Reproduce the data word for word, starting at the beginning and ending with the line that contains "tap(128, 98)". Leave the pictures out of your answer.

++++ EXTRACTED DATA

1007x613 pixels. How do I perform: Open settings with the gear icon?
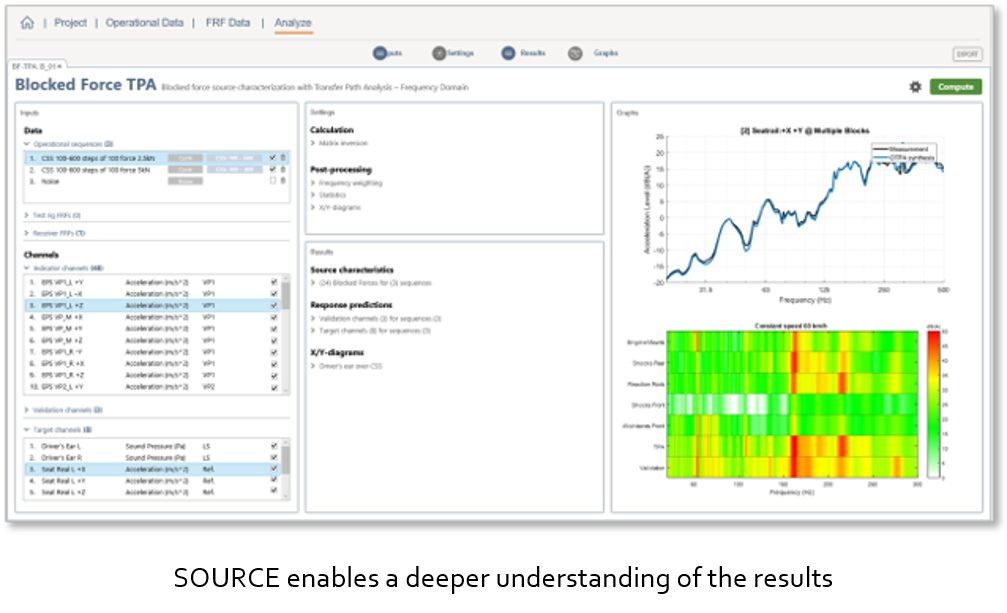pyautogui.click(x=915, y=87)
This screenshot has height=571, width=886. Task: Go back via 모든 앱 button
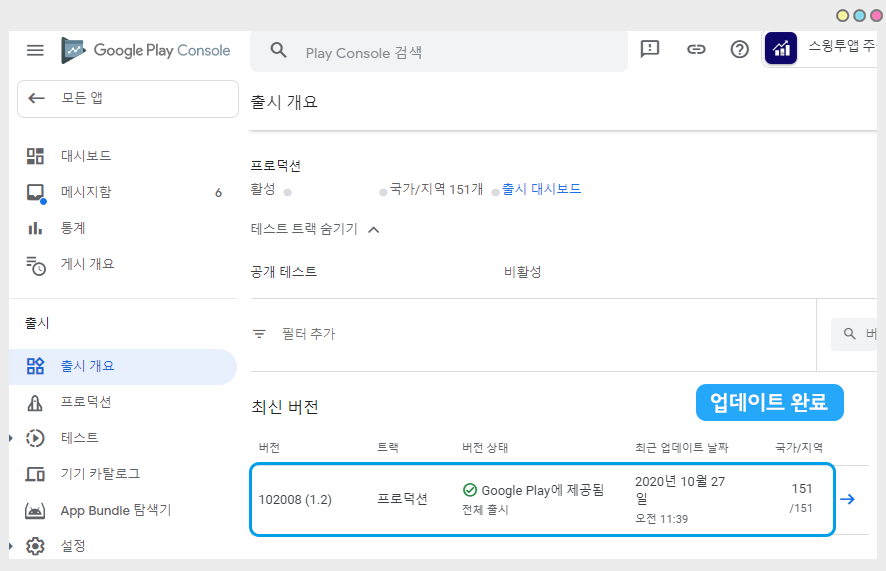tap(128, 98)
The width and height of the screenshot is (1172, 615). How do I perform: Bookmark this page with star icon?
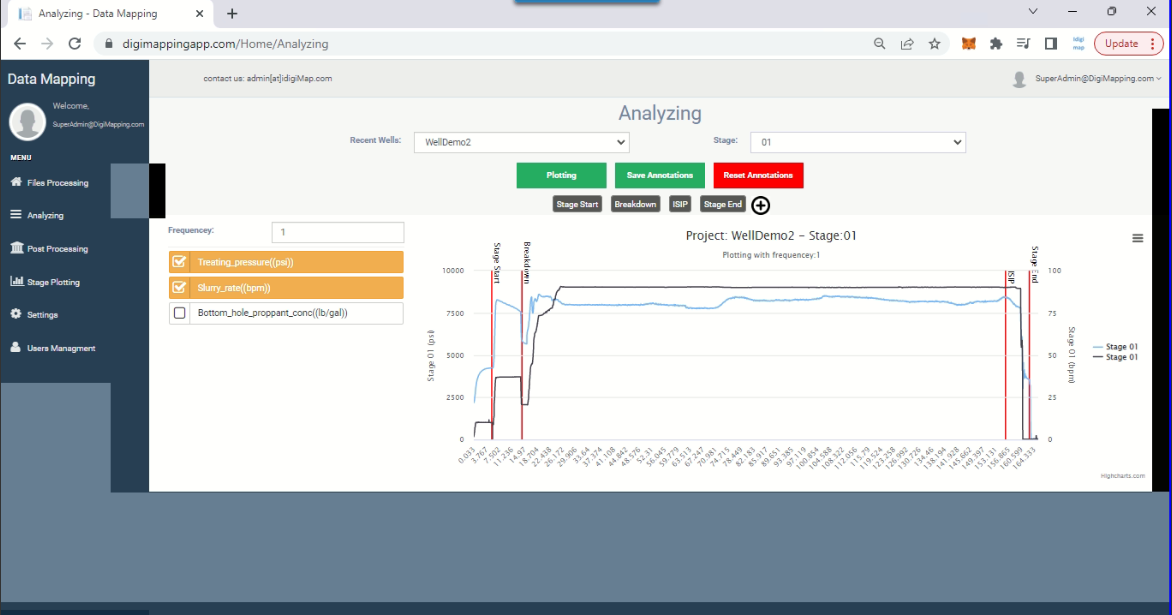coord(934,44)
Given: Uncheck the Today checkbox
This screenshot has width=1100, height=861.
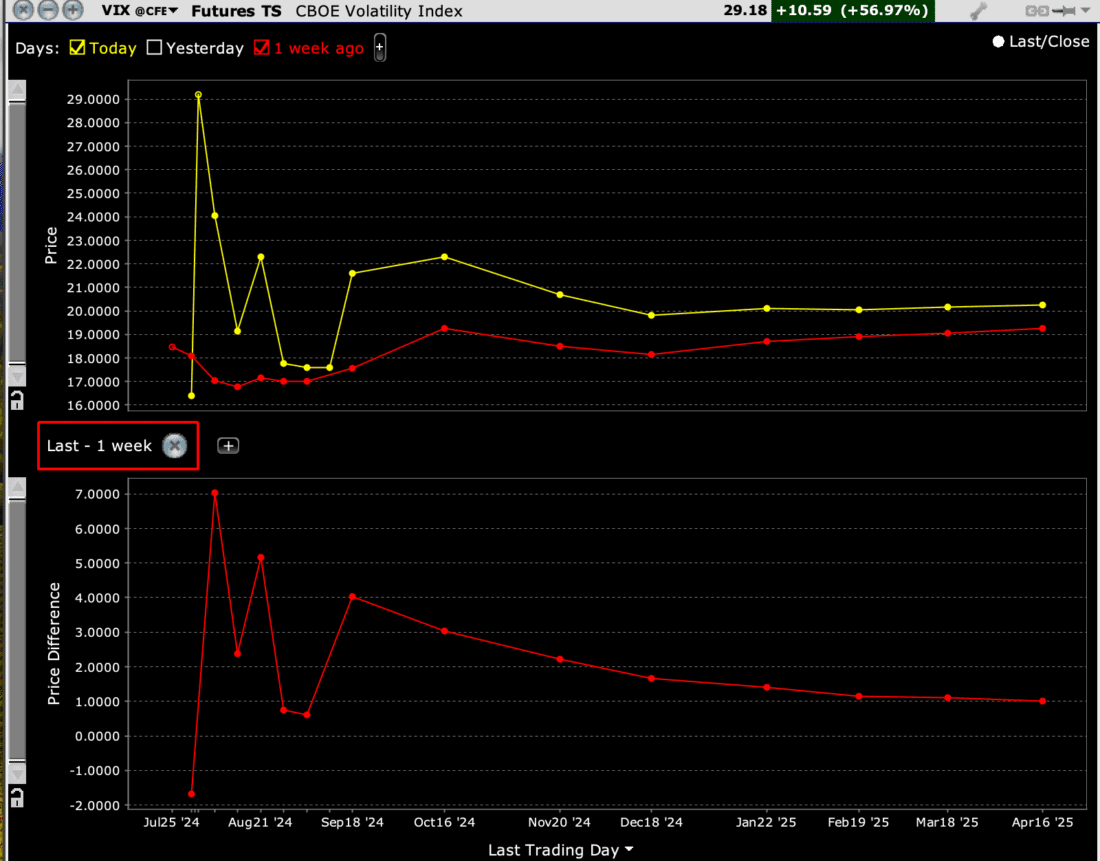Looking at the screenshot, I should 77,48.
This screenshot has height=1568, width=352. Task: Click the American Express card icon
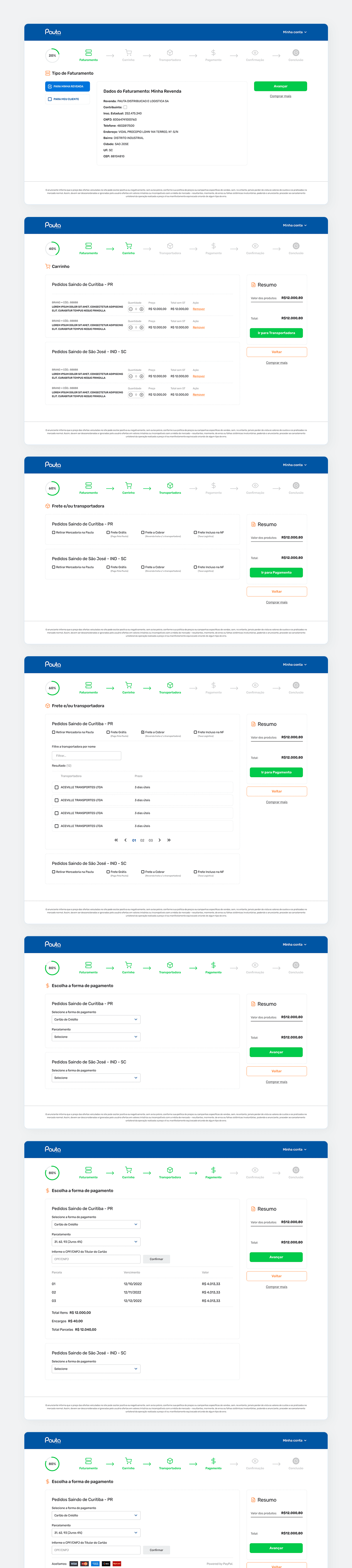coord(95,1563)
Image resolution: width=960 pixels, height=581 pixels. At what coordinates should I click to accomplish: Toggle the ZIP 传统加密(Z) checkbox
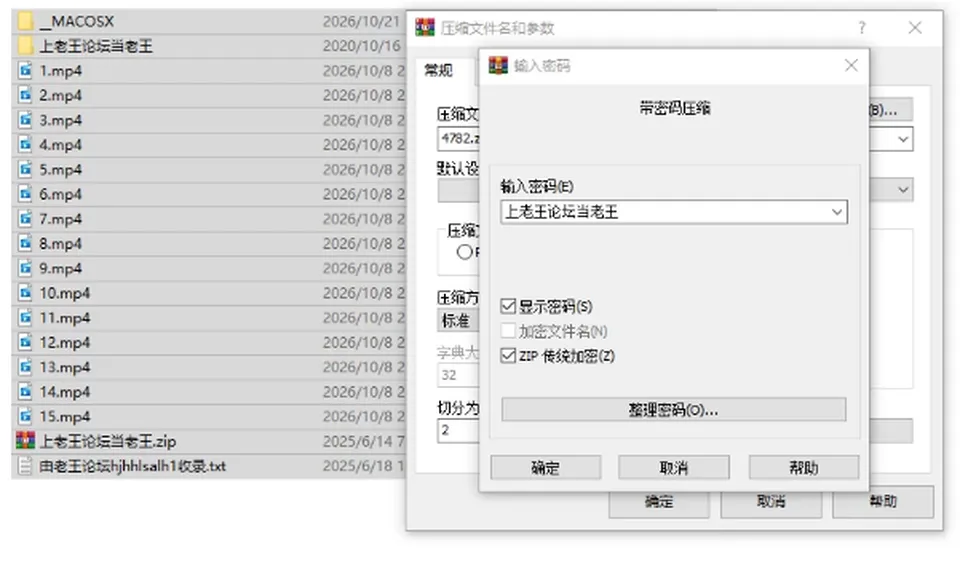point(508,356)
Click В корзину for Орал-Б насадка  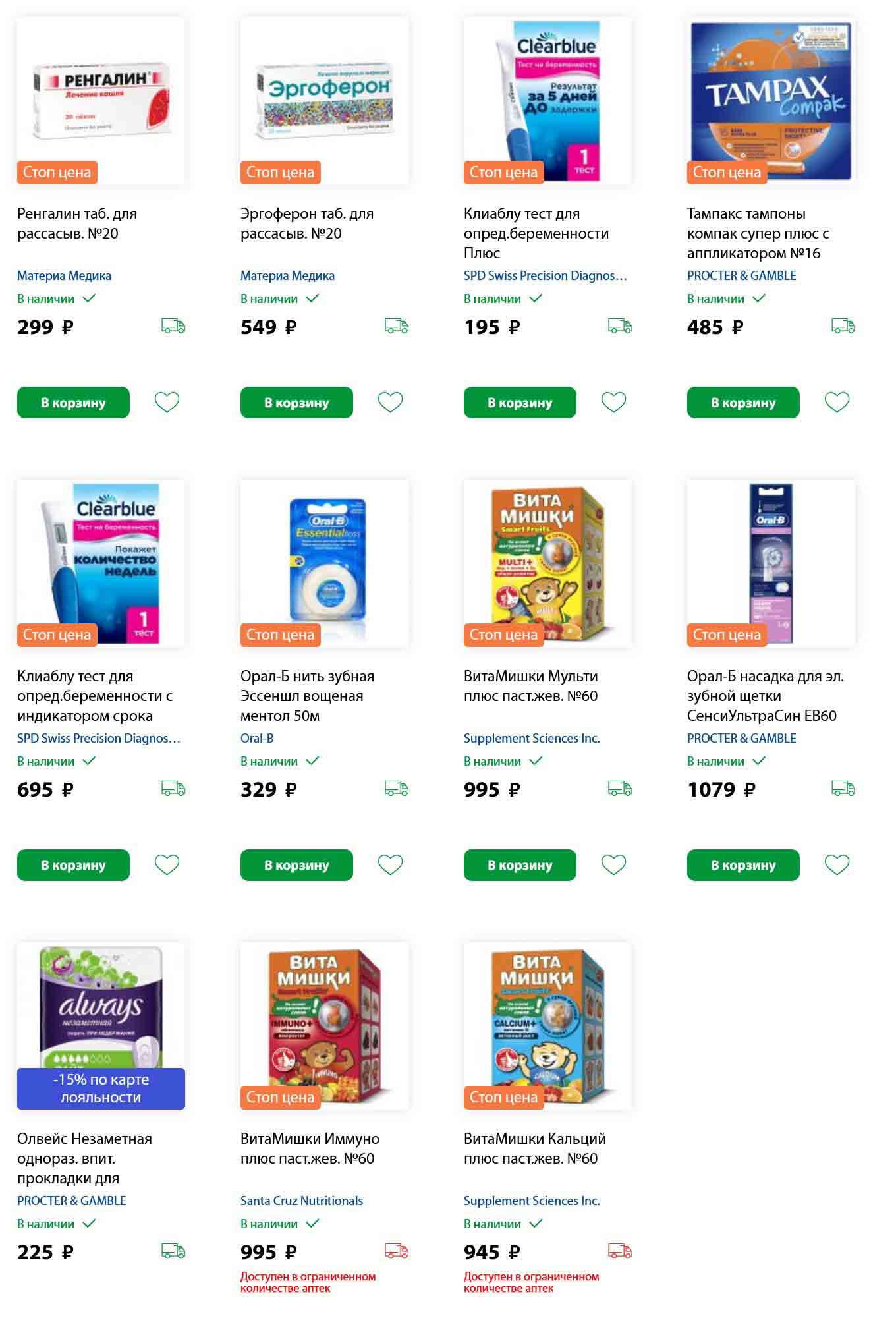pyautogui.click(x=743, y=865)
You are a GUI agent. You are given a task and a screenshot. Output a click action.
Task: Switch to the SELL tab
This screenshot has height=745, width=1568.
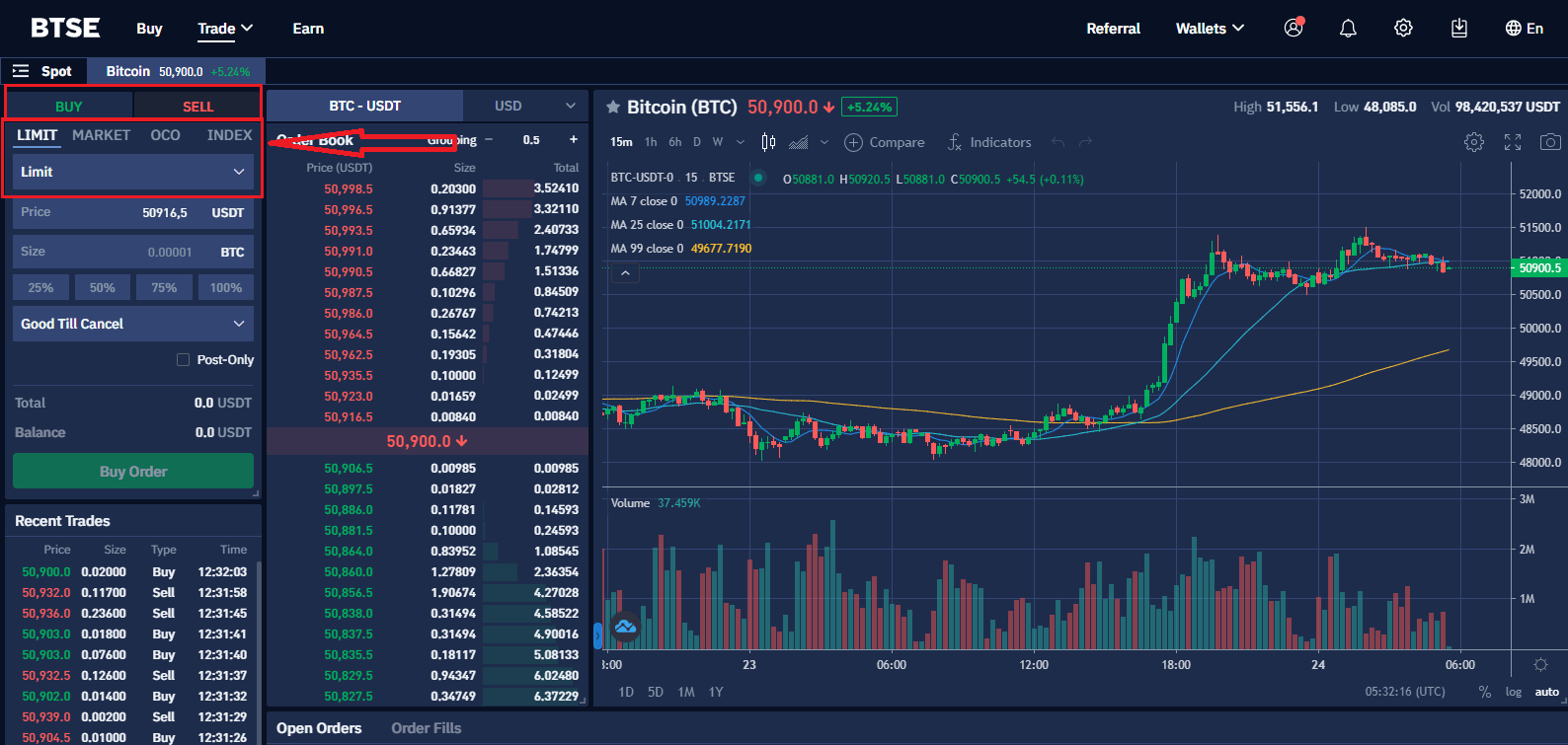pos(197,107)
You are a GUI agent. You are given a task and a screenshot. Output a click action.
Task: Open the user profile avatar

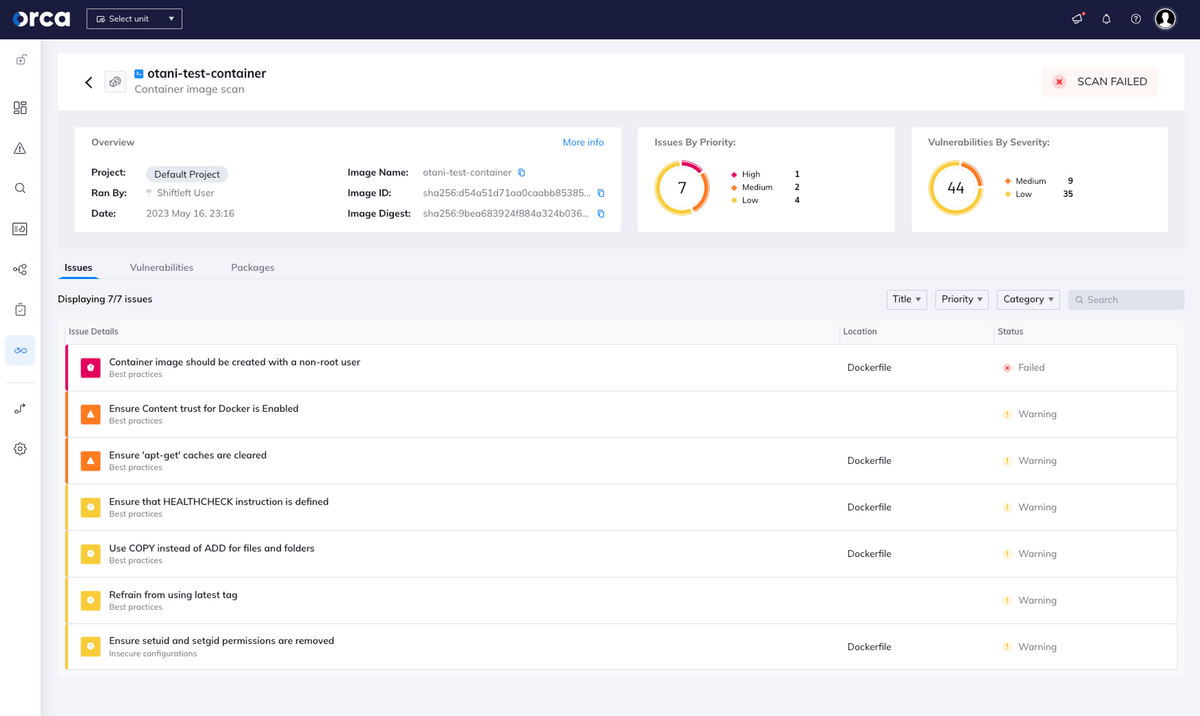coord(1165,19)
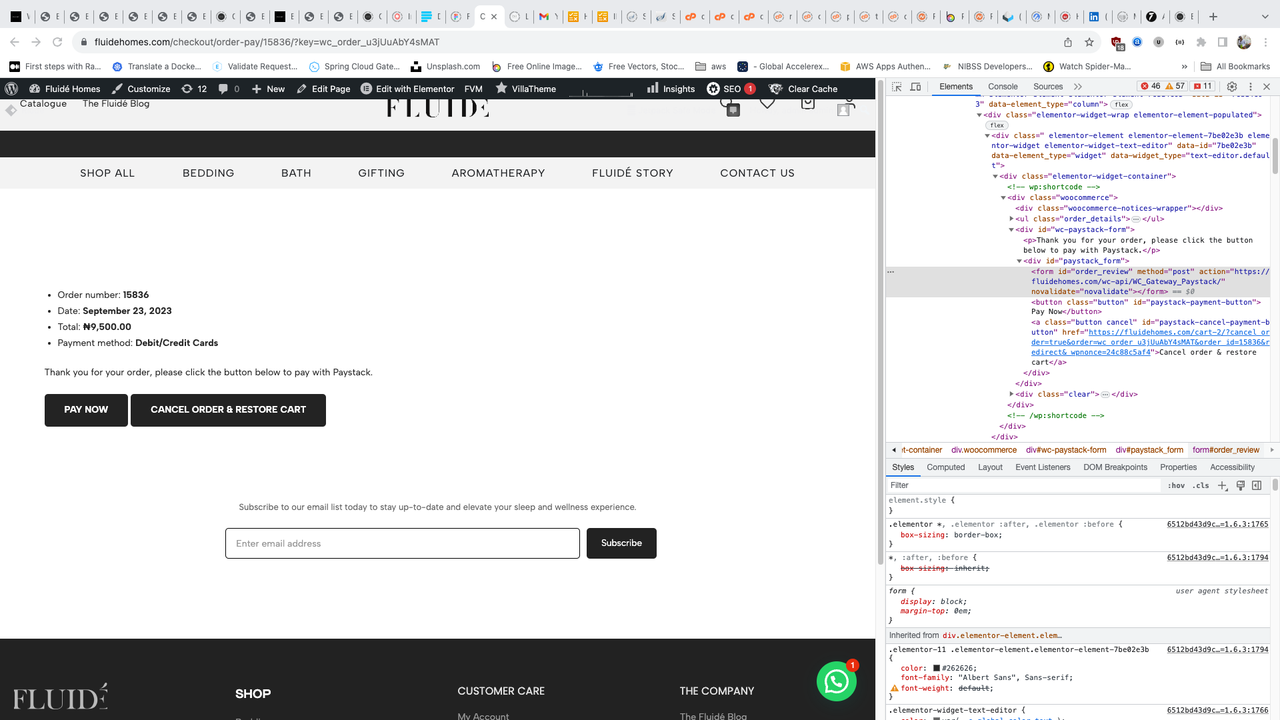Open the WhatsApp chat bubble

click(x=836, y=681)
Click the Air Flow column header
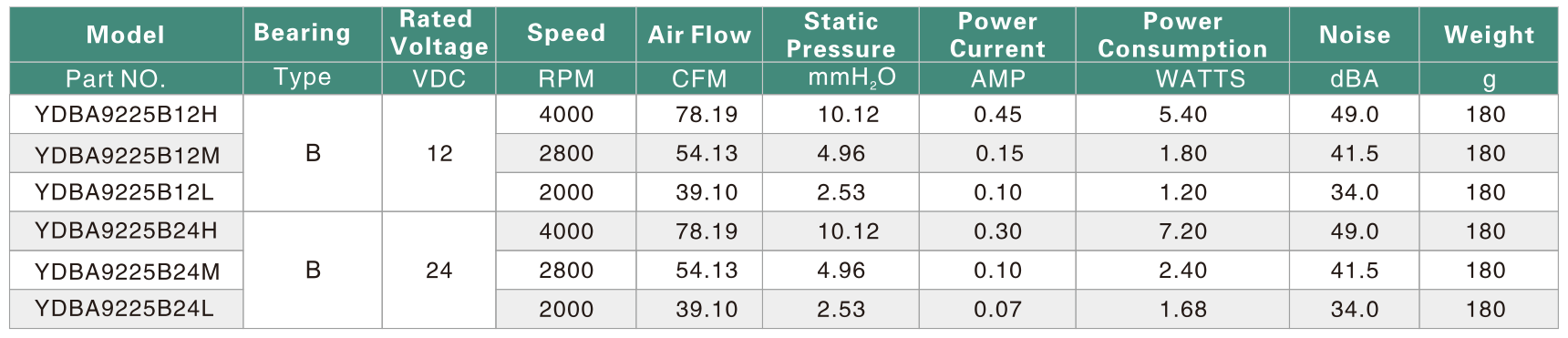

++++++++

ANSWER TO THIS EXERCISE
1007x613 pixels. How do I perform: Open settings with the gear icon?
pyautogui.click(x=915, y=87)
This screenshot has height=571, width=886. Task: Go back via 모든 앱 button
tap(128, 98)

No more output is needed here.